# Chapter 90: Quality Assurance

## **Learning Objectives**

By the end of this chapter, you will be able to:

- Define a comprehensive quality assurance (QA) strategy for a time‑series prediction system.
- Understand the role of different types of testing: unit, integration, system, and acceptance.
- Implement automated tests for data pipelines, feature engineering, model training, and prediction services.
- Conduct manual testing to catch issues that automated tests might miss.
- Measure and optimise system performance (latency, throughput, resource usage).
- Identify and mitigate security vulnerabilities in ML systems.
- Validate model behaviour using techniques like cross‑validation, backtesting, and shadow deployment.
- Ensure data quality through schema validation, anomaly detection, and drift monitoring.
- Integrate QA into the CI/CD pipeline to catch issues early.
- Apply best practices for maintaining high quality in production ML systems.

---

## **90.1 Introduction to Quality Assurance in ML Systems**

Quality assurance (QA) in machine learning systems extends beyond traditional software testing. While we still need to verify that code behaves as expected, we must also validate data, models, and their interactions. A bug in a traditional software system might cause a crash or incorrect output; in an ML system, it might silently degrade predictions, leading to poor business decisions.

For the NEPSE stock prediction system, quality issues could manifest as:

- Data pipeline failures (missing or incorrect data) causing stale predictions.
- Feature engineering bugs (e.g., wrong lag calculation) leading to systematically biased predictions.
- Model training issues (data leakage, overfitting) resulting in poor generalisation.
- Deployment problems (wrong model version, resource exhaustion) causing service outages.
- Security vulnerabilities (unauthorised access, model theft) compromising the system.

A robust QA strategy addresses all these aspects. This chapter will guide you through the key components, from automated testing to manual validation, performance testing, and security audits.

---

## **90.2 QA Strategy**

A QA strategy defines the overall approach to ensuring quality. It should be tailored to the system's risk profile, complexity, and regulatory requirements. For the NEPSE system, a typical strategy might include:

- **Pre‑commit checks**: Linting, type checking, and unit tests run locally or in CI before code is merged.
- **Continuous integration**: On every push, run a suite of automated tests: unit, integration, and data validation.
- **Staging environment**: Deploy to a staging environment that mirrors production for manual testing and integration tests.
- **Pre‑production validation**: Run model performance tests on hold‑out data, shadow deployments, and canary releases.
- **Production monitoring**: Continuously monitor data drift, model performance, and system health (as in Chapter 73).
- **Regular audits**: Periodically review code, data, and models for quality and security.

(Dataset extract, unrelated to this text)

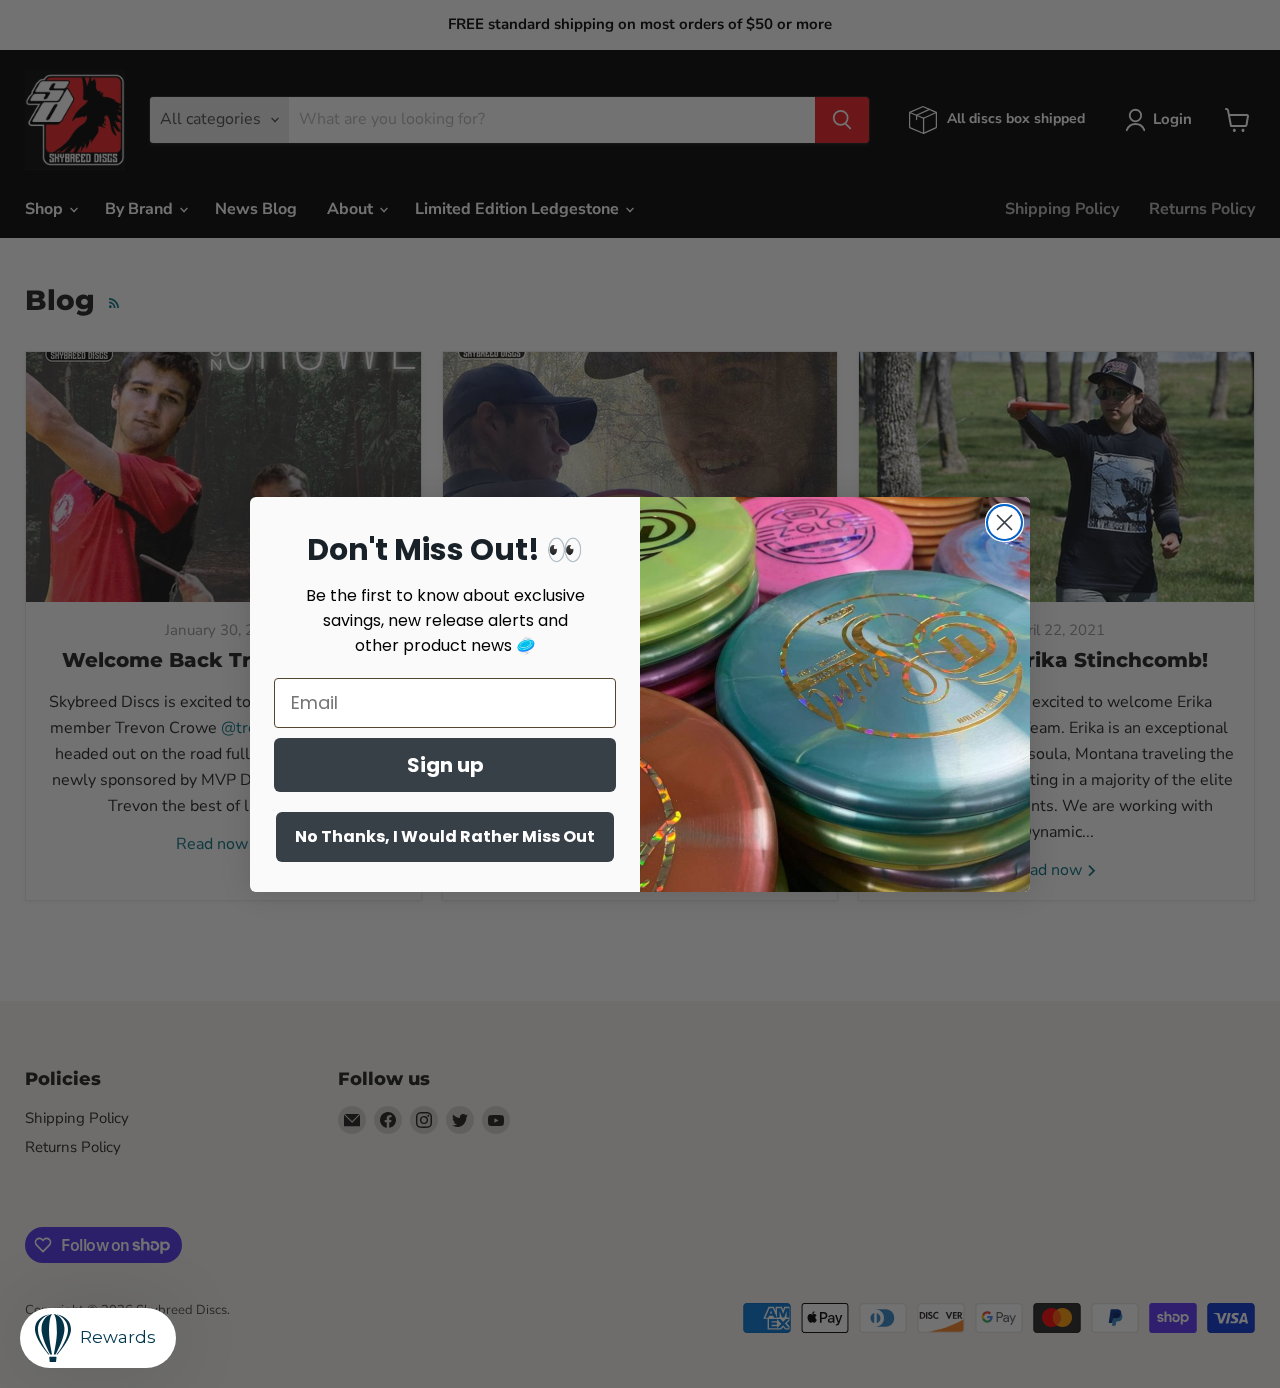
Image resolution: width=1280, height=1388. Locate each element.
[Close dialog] (1004, 522)
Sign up (445, 765)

This multi‑layered approach catches issues at the earliest possible stage and provides confidence when deploying changes.

---

## **90.3 Testing Frameworks**

Choosing the right tools is essential. For Python‑based systems like NEPSE, common frameworks include:

- **pytest**: The most popular testing framework. Supports fixtures, parameterised tests, and plugins.
- **unittest**: Built‑in, but less flexible than pytest.
- **nose2**: Another alternative, but pytest is recommended.

For data validation, we can use:

- **Great Expectations**: Declarative validation of data quality.
- **Pandera**: Schema validation for pandas DataFrames.
- **Deequ** (if using Spark): Unit tests for data.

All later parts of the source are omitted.